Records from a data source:
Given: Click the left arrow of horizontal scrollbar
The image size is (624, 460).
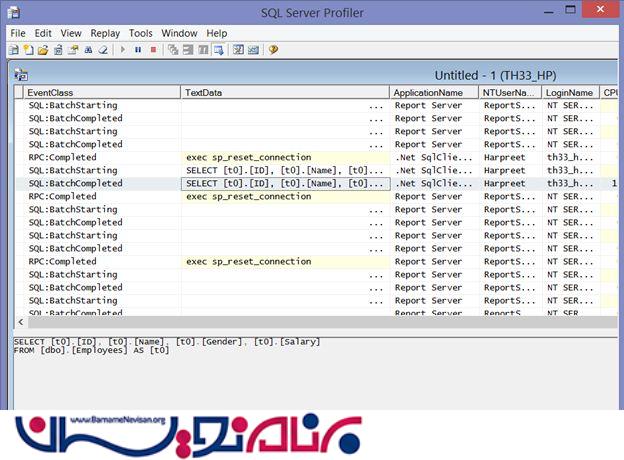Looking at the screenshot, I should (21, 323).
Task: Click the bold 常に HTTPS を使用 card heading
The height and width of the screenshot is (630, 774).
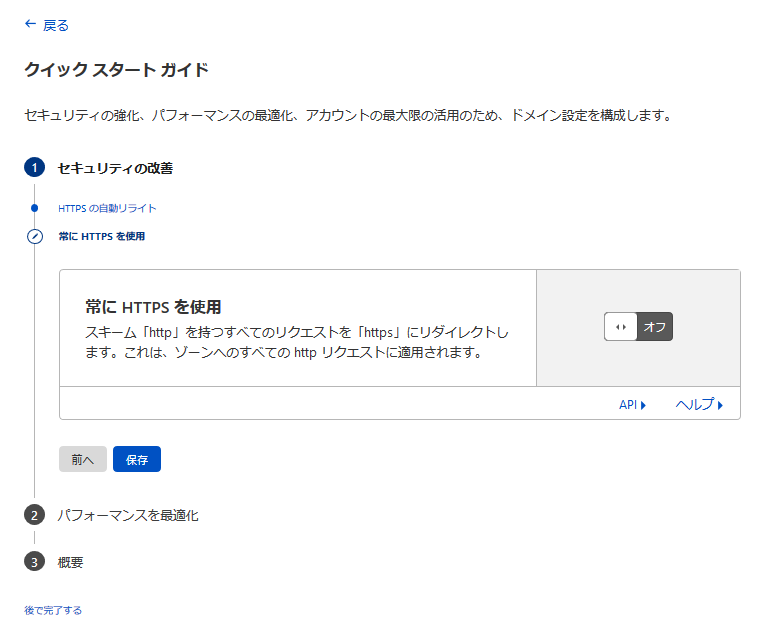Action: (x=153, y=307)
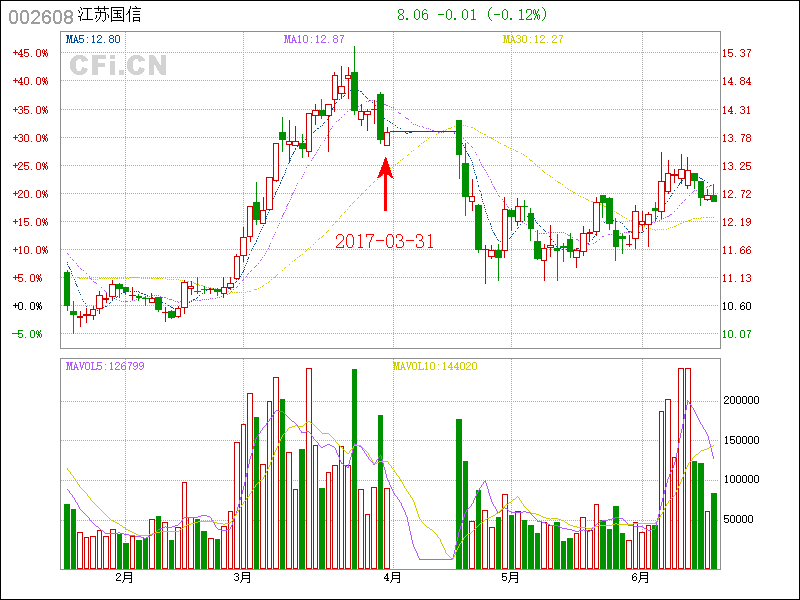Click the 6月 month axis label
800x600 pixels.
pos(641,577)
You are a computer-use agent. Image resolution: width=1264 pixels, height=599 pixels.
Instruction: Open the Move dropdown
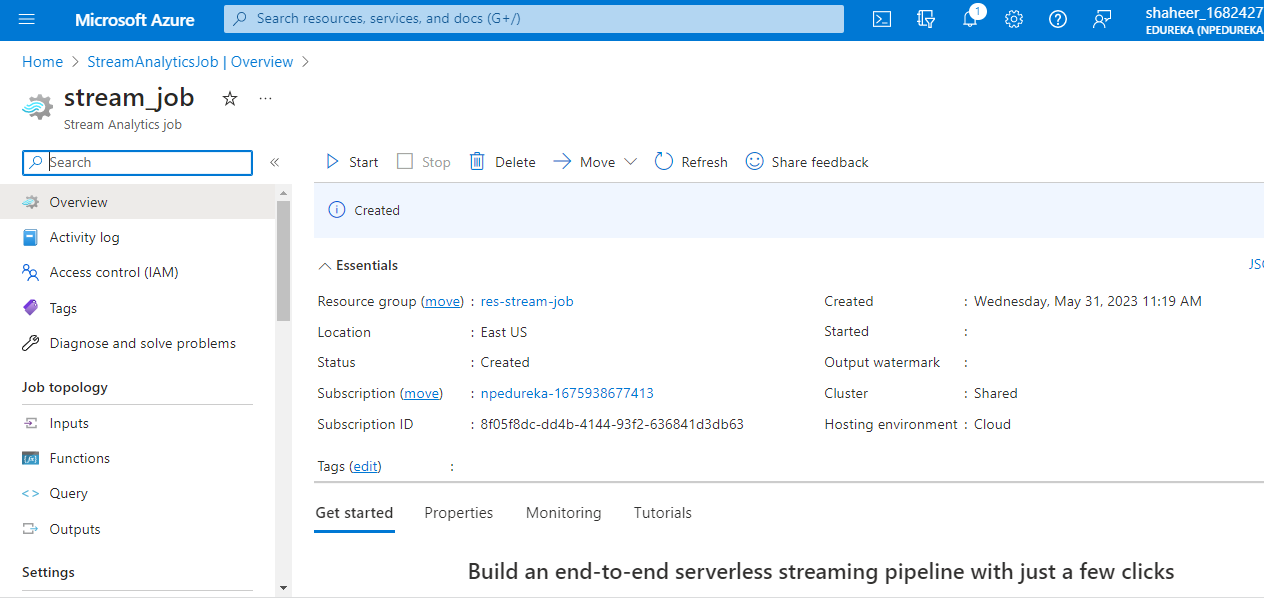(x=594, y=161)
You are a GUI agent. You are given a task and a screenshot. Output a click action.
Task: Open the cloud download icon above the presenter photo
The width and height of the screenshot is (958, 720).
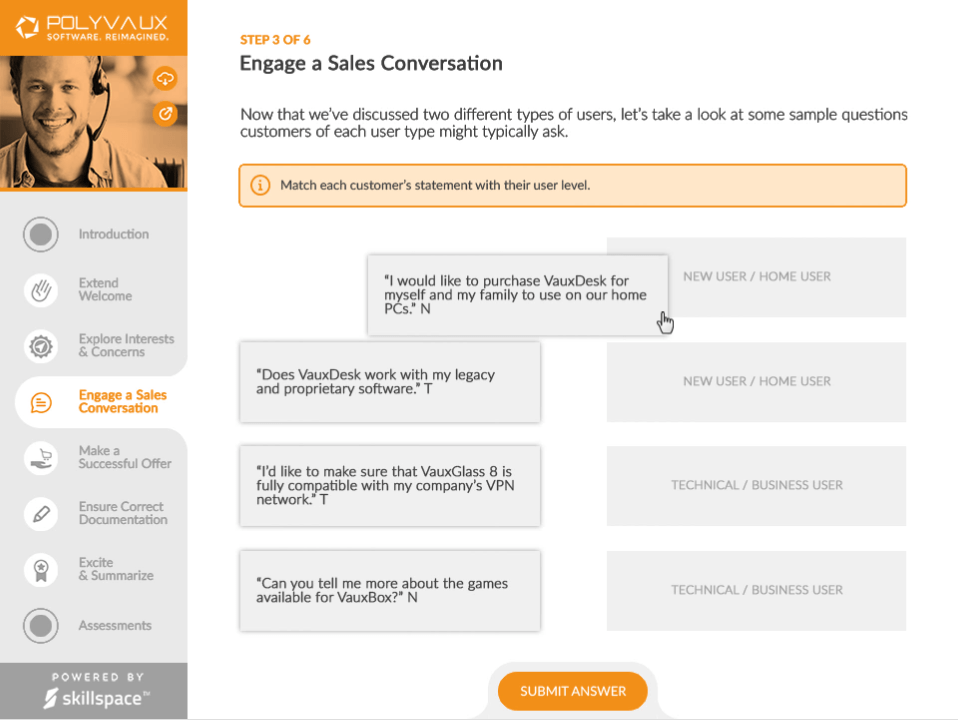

* ACTION ITEM
Repeat, exactly and in full, all records above, but include no pictures.

* ANSWER BOX
Given: Click the left arrow of horizontal scrollbar
The image size is (624, 460).
Looking at the screenshot, I should (21, 323).
Task: Click the bold 常に HTTPS を使用 card heading
The height and width of the screenshot is (630, 774).
Action: (x=153, y=307)
Click the 6月 month axis label
800x600 pixels.
pos(641,577)
You are a computer-use agent. Image resolution: width=1264 pixels, height=599 pixels.
Instruction: Open the Move dropdown
(x=594, y=161)
You are a GUI agent. You are given a task and a screenshot. Output a click action.
Task: Open the cloud download icon above the presenter photo
The width and height of the screenshot is (958, 720).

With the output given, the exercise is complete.